Fortunately, researchers have found that this same drug is able to inhibit EZH2 in β-cells that are in pancreatic islets. They synthesize, store and release insulin. In T1D, T-cells of the immune system selectively destroy the insulin-producing β-cells. This leads to a lifelong dependence on insulin for survival. The main function of EZH2 is to catalyze the methylation of H3 histone of H3K27Me3, which inhibits the transcription of target genes, such as tumor suppressor genes. EZH2 also forms complexes with transcription factors or directly binds to the promoters of target genes, leading to regulate gene transcriptions. It was already known that pancreatic ductal progenitor cells are a promising source for regenerating β-cells for T1D due to their inherent capacity for differentiation. Default transcriptional suppression tightly controls the regenerative potential. In the recent study, exocrine cells derived from juvenile and adult T1D donors that were treated with Tazemetostat had a phenotypic shift towards a β-like cell identity. Targeting EZH2 was needed for β-cell regenerative potential. Reprogrammed pancreatic ductal cells produced insulin and secretion in response to being given glucose¹.

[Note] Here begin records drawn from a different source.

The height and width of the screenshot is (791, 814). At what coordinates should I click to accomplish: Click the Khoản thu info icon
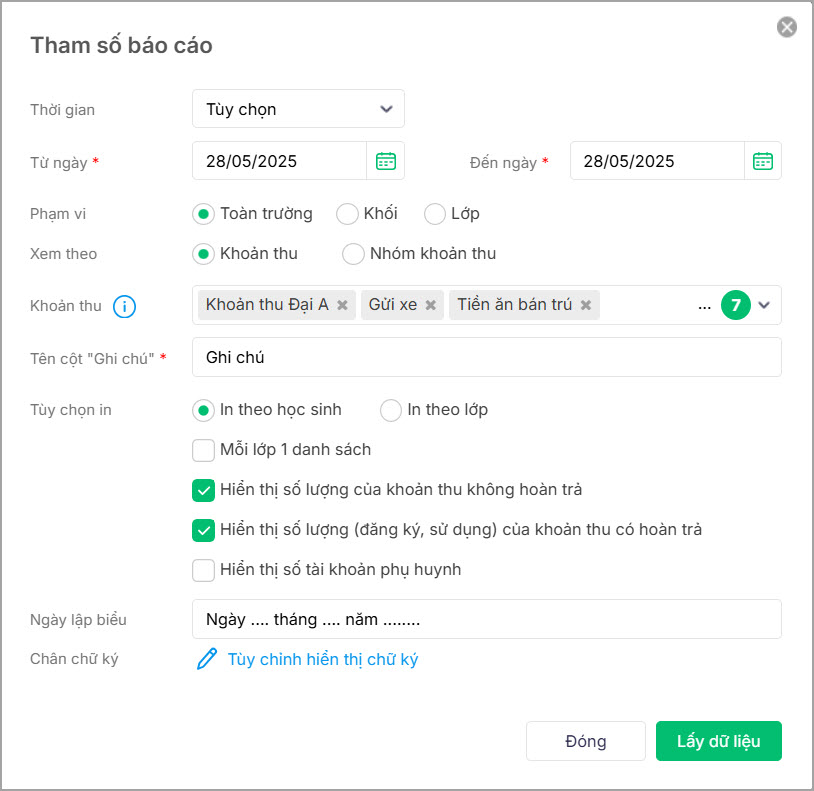point(125,306)
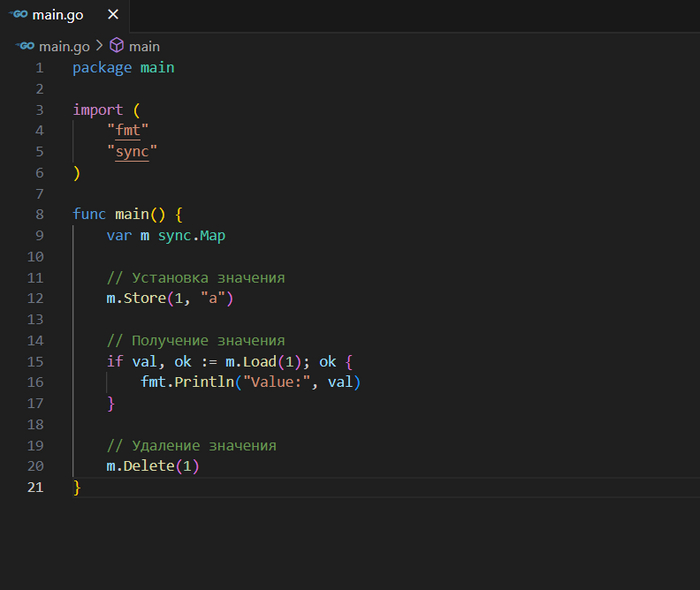The width and height of the screenshot is (700, 590).
Task: Place cursor on package main keyword
Action: click(102, 68)
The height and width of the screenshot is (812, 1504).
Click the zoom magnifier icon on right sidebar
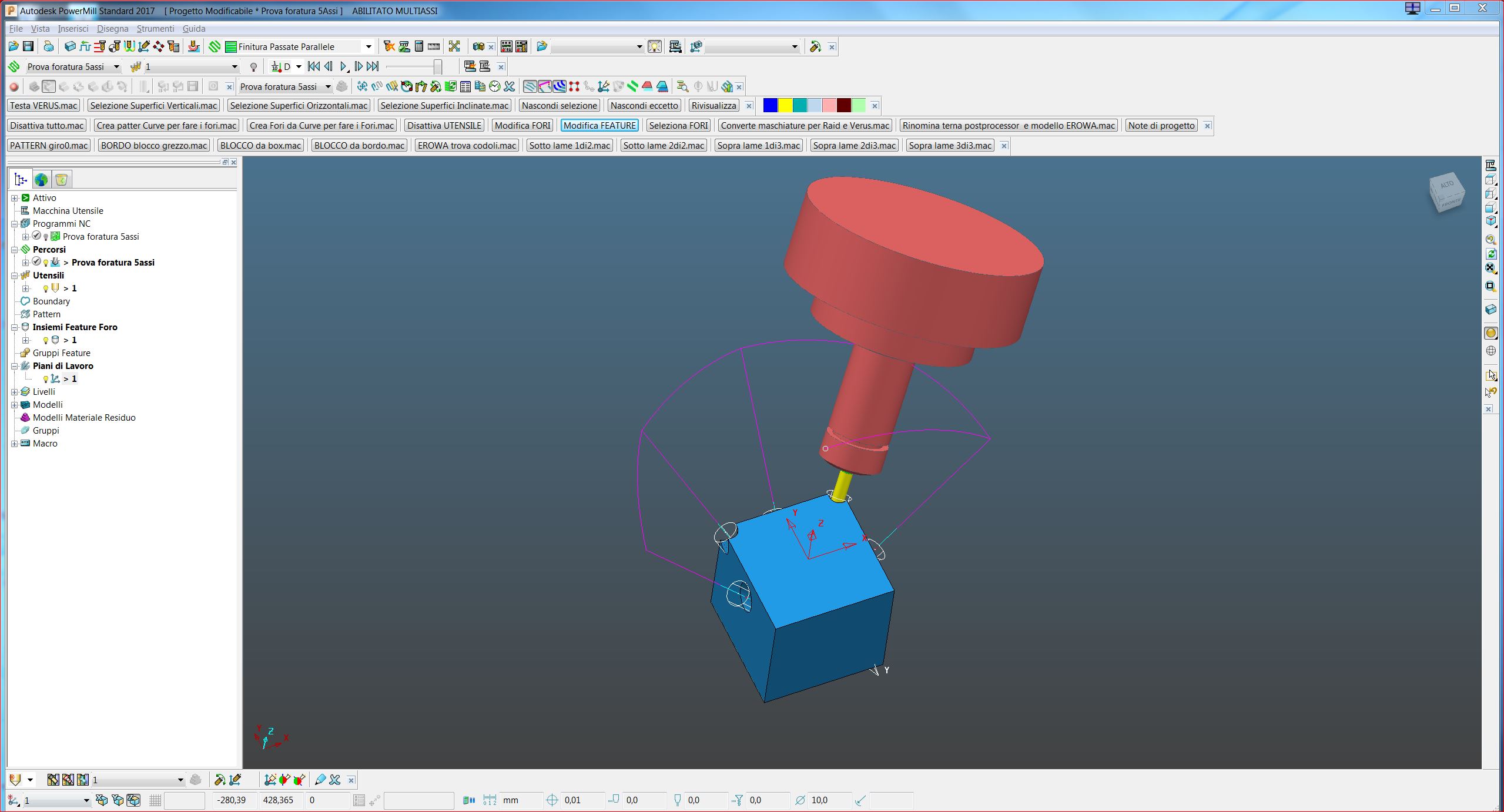[x=1491, y=240]
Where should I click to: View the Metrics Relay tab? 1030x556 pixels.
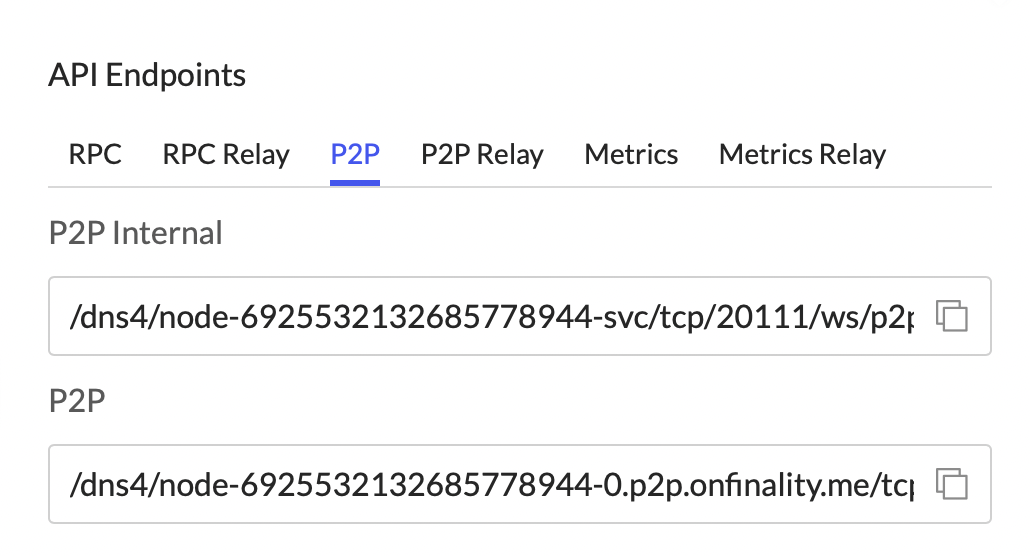[x=802, y=155]
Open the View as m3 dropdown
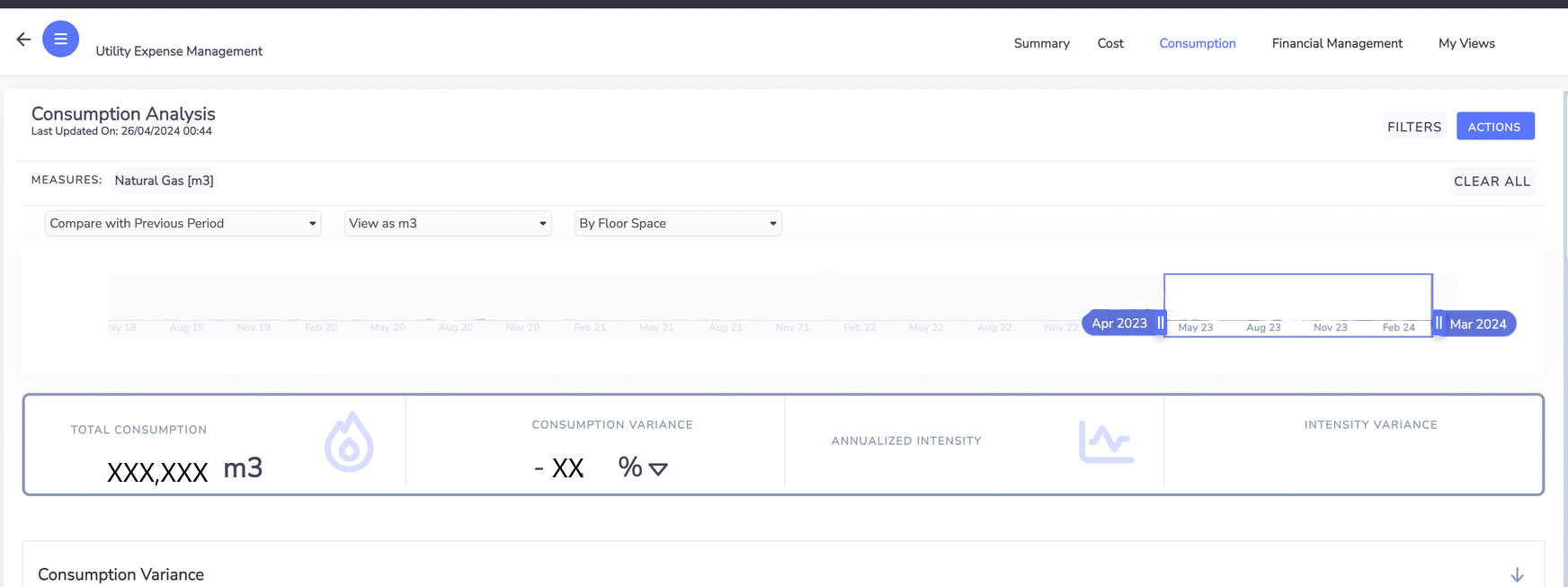1568x587 pixels. 448,224

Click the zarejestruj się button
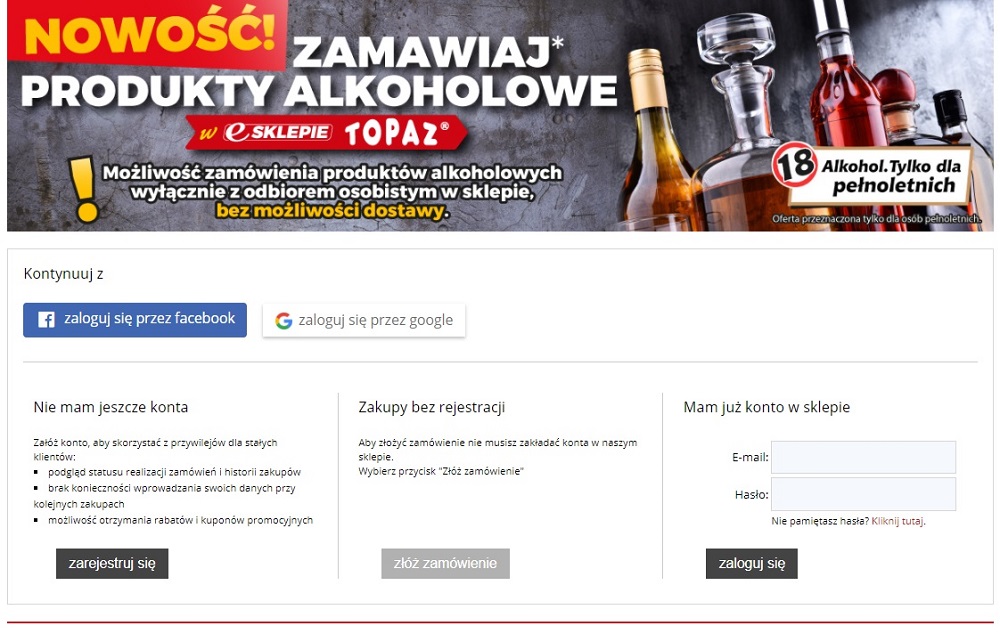coord(112,563)
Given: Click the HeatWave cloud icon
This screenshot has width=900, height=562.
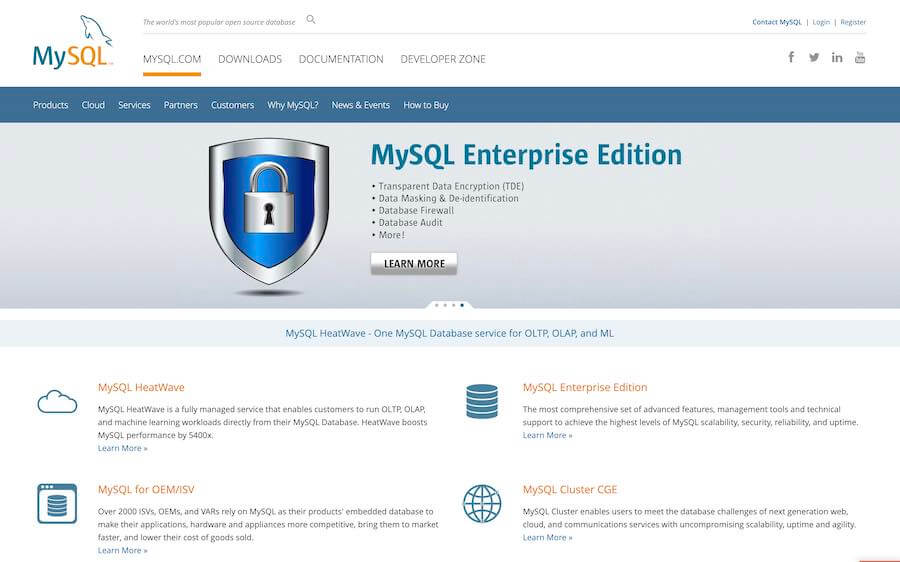Looking at the screenshot, I should coord(57,401).
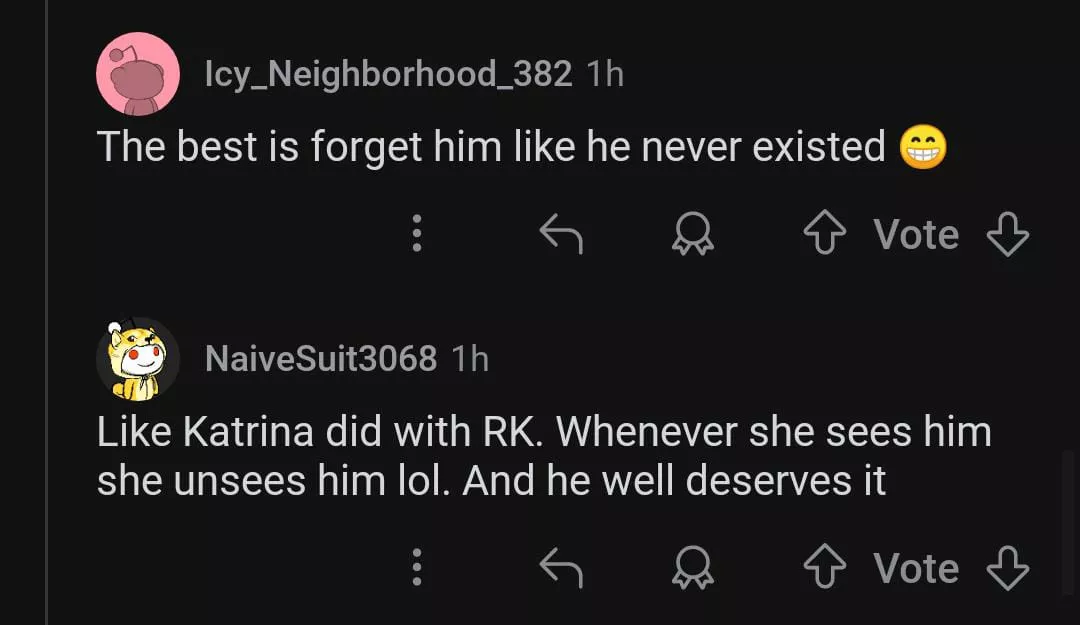Tap the 'forget him like he never existed' comment text
Screen dimensions: 1080x625
(490, 148)
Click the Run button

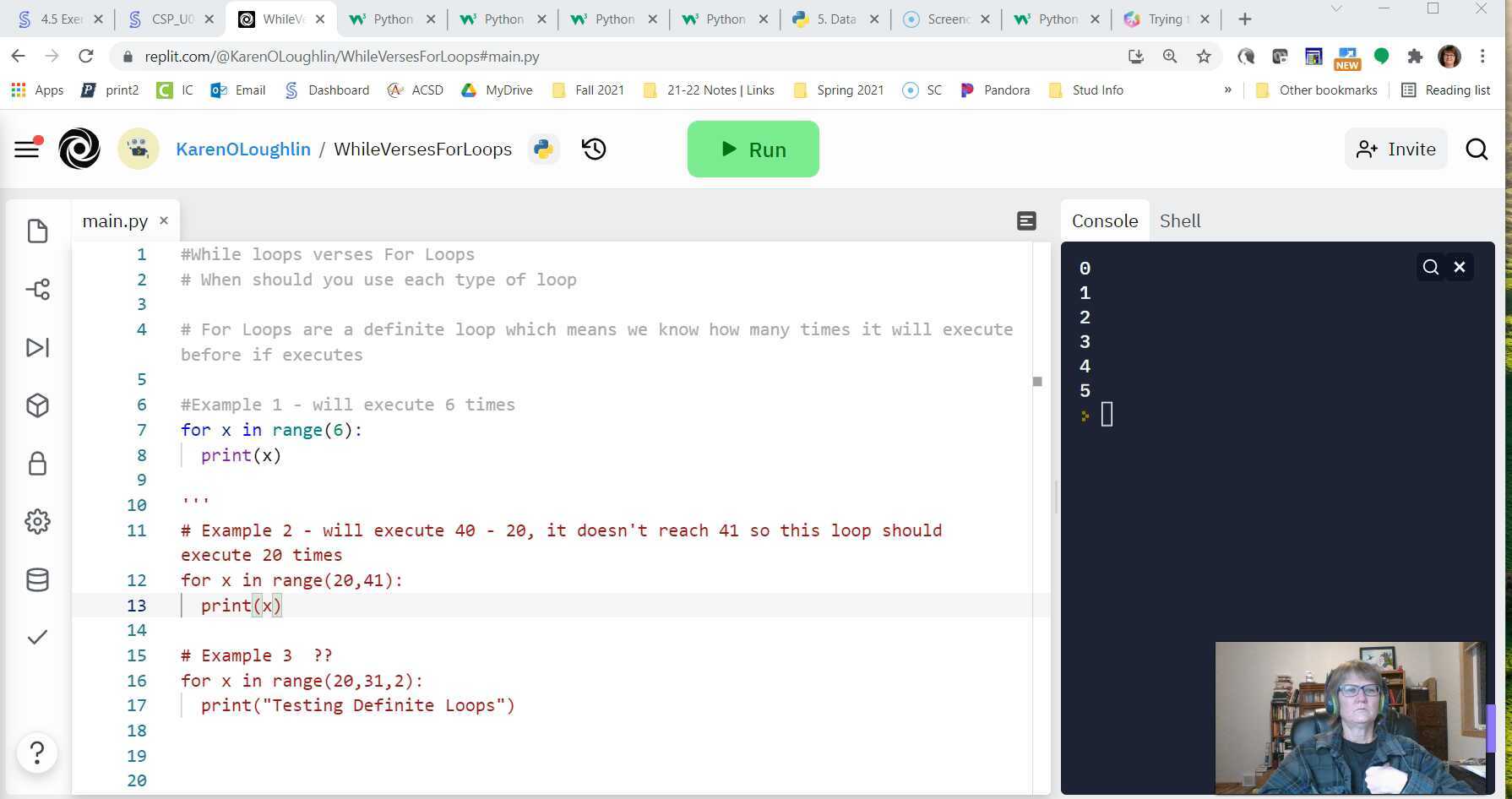(x=753, y=149)
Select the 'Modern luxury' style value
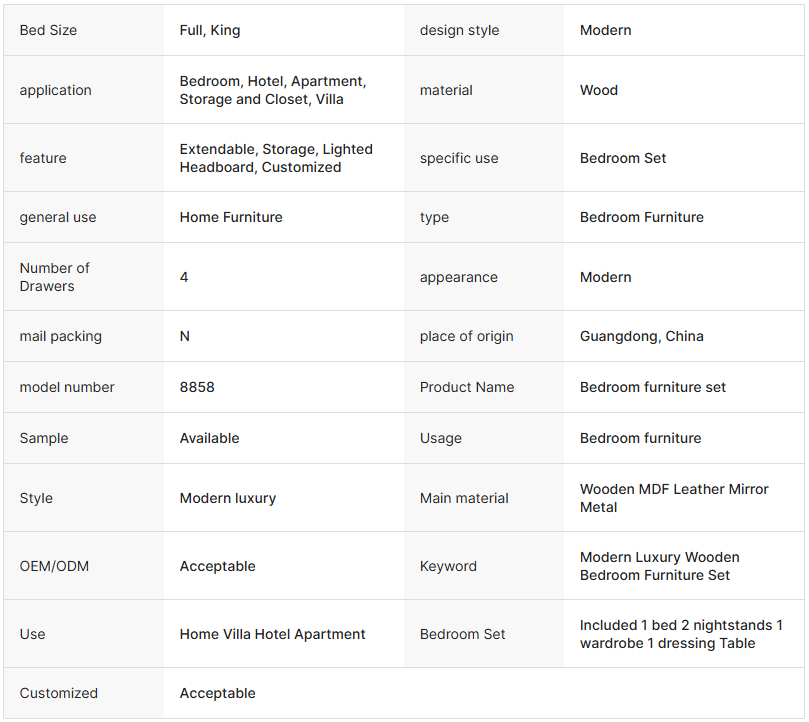This screenshot has height=722, width=809. [228, 498]
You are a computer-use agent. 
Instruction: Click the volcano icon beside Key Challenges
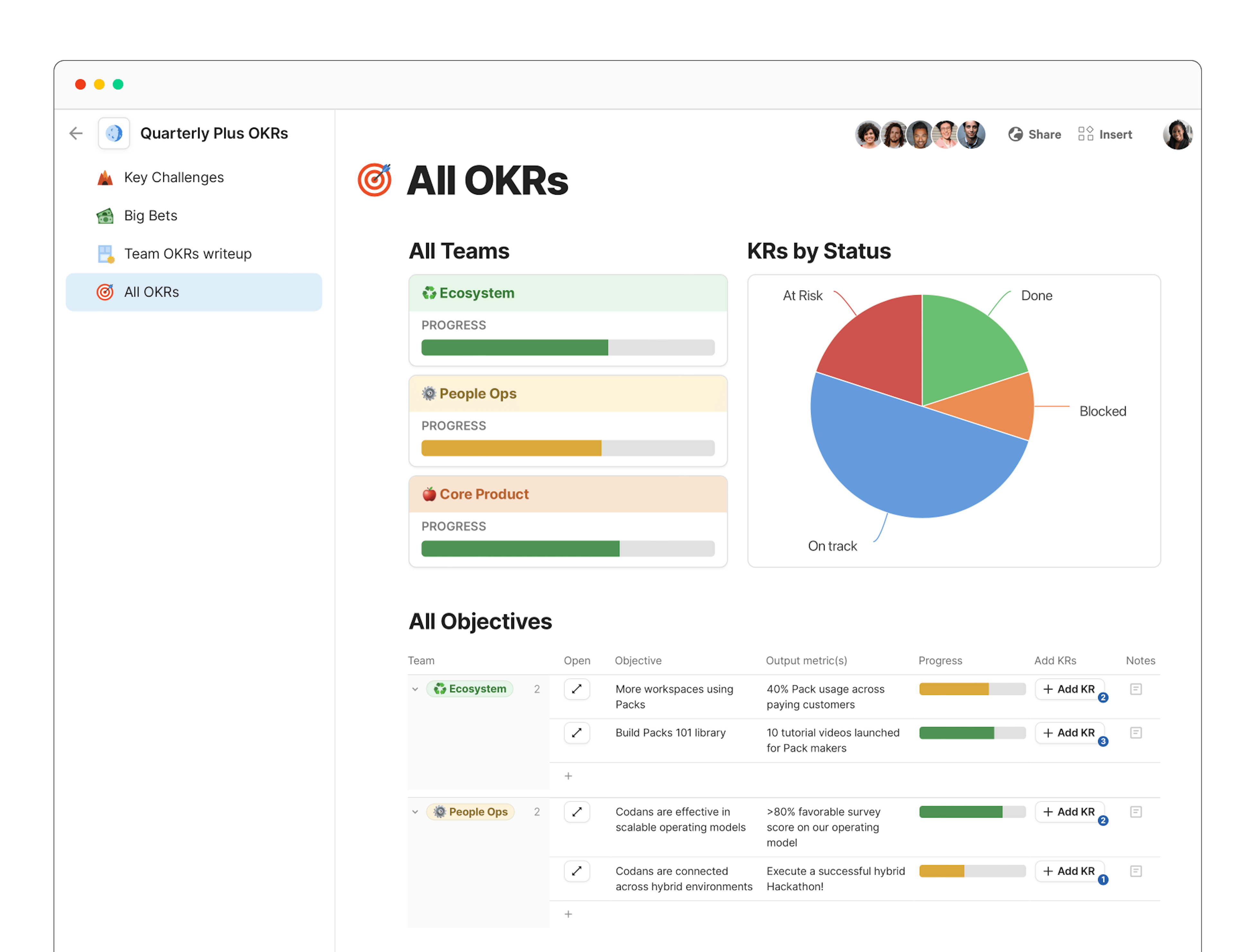104,177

This is not the only promising development in treating diabetes. Tirzepatide, sold under the name Mounjaro, was approved for treating type-2 diabetes (T2D) in May 13; 2022. It is a synthetic combination of two peptides called GLP-1 (glucagon-like peptide-1) and GIP (glucose-dependent insulinotropic polypeptide). They are called incretin hormones. They are secreted in the gut after consuming nutrients. They stimulate the production of insulin and a decrease in the concentration of blood glucose. So, work continues as researchers, physicians, and even pharmaceutical companies work together to develop treatments and cures for T1D, T2D, and many other diseases.